Stored data entries:
Start of Block
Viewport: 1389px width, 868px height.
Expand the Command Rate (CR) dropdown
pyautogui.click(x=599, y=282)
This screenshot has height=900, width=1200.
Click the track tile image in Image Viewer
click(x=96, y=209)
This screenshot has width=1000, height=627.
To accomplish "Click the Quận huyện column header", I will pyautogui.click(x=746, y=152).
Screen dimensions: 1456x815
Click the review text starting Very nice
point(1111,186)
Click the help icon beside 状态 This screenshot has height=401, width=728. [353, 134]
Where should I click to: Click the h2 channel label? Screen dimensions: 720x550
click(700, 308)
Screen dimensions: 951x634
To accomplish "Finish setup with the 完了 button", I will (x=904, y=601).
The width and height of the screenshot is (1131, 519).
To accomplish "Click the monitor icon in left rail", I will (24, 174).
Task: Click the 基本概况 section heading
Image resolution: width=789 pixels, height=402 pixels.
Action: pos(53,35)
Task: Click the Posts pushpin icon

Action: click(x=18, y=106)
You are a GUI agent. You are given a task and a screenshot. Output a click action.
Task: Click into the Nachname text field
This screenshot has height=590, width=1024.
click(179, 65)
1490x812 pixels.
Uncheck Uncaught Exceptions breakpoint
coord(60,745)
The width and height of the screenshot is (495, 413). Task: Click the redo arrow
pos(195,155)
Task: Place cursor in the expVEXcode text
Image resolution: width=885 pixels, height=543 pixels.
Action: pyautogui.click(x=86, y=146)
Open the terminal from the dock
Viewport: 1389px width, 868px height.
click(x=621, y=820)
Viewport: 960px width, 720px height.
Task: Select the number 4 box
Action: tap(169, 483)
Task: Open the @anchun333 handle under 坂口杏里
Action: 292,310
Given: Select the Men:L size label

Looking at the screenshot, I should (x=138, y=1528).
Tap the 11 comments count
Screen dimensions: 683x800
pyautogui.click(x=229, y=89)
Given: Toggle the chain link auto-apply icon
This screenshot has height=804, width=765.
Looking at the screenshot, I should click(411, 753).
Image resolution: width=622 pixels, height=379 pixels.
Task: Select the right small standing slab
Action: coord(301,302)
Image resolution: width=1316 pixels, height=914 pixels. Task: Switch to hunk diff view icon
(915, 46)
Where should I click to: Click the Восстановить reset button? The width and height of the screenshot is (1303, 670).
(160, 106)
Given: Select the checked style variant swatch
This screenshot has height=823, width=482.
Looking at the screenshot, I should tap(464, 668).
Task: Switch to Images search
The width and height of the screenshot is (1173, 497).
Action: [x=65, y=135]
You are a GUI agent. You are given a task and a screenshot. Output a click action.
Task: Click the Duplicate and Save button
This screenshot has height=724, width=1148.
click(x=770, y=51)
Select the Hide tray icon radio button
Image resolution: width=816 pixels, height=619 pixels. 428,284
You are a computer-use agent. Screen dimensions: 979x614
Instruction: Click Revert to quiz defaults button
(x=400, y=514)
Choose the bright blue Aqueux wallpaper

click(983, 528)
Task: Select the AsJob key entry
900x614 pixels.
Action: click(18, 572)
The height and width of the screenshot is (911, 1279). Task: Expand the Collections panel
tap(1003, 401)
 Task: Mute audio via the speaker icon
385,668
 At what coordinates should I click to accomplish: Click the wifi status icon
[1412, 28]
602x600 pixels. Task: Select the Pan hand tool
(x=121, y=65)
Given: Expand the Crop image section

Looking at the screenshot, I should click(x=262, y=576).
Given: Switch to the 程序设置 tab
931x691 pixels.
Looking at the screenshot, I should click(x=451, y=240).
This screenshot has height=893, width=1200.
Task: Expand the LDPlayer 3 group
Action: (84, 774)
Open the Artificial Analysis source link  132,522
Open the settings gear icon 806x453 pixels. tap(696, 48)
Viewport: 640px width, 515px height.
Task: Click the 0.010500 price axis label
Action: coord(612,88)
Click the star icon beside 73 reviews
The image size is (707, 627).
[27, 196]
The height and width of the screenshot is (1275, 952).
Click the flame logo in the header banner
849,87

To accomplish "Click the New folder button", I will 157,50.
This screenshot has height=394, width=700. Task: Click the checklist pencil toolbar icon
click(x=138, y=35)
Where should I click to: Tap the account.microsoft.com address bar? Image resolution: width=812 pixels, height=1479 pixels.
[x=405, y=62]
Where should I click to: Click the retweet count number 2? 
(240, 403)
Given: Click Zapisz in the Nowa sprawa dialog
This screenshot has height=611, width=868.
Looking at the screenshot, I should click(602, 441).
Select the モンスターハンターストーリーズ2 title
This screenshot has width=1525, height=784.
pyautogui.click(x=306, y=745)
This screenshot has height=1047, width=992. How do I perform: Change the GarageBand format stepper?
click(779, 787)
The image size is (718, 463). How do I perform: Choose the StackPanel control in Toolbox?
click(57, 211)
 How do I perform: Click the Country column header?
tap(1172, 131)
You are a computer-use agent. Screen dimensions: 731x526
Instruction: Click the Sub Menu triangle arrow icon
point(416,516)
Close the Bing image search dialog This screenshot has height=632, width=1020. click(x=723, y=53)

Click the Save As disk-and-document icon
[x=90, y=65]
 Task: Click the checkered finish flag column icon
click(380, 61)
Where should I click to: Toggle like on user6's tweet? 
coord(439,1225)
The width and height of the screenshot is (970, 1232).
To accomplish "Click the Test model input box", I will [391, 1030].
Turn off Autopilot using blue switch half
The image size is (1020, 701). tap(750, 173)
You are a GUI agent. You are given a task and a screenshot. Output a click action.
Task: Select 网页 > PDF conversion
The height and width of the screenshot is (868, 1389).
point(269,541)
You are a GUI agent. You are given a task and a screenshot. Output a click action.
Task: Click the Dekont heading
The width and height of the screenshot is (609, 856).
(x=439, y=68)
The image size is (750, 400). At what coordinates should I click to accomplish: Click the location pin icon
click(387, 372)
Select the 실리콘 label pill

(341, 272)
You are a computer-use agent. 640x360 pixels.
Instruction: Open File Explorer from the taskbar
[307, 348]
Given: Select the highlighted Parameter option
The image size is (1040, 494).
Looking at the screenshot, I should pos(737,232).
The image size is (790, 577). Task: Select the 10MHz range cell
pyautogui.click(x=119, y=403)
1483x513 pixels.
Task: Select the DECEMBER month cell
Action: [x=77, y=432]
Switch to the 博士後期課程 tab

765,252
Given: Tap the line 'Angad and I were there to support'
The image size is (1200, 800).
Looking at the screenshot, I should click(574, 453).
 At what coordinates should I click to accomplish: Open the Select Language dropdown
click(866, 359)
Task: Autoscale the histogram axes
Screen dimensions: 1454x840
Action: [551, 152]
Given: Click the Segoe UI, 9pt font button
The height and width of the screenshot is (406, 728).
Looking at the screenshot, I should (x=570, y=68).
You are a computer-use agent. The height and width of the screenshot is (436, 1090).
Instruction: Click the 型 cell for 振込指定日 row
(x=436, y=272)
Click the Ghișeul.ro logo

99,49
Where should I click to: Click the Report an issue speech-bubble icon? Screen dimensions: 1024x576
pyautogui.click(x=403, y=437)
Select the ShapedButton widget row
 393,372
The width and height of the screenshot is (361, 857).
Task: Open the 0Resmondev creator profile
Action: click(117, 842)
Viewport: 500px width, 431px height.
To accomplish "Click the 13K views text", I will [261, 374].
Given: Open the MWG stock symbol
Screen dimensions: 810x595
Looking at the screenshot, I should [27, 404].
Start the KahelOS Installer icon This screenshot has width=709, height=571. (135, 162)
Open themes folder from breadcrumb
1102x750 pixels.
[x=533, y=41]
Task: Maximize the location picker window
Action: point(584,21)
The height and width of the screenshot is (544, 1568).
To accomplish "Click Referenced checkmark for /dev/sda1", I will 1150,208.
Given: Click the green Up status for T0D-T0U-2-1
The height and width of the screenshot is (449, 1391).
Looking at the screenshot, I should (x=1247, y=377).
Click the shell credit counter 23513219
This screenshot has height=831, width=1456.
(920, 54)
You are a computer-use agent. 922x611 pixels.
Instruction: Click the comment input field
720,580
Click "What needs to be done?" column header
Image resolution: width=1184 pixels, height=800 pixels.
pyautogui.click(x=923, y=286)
End of Block
● **Exercise aim**
Only the lines from the one with "Image resolution: width=1184" through the end of the records above are to be copied, exactly as written.

● **Your response**
Image resolution: width=1184 pixels, height=800 pixels.
pyautogui.click(x=923, y=286)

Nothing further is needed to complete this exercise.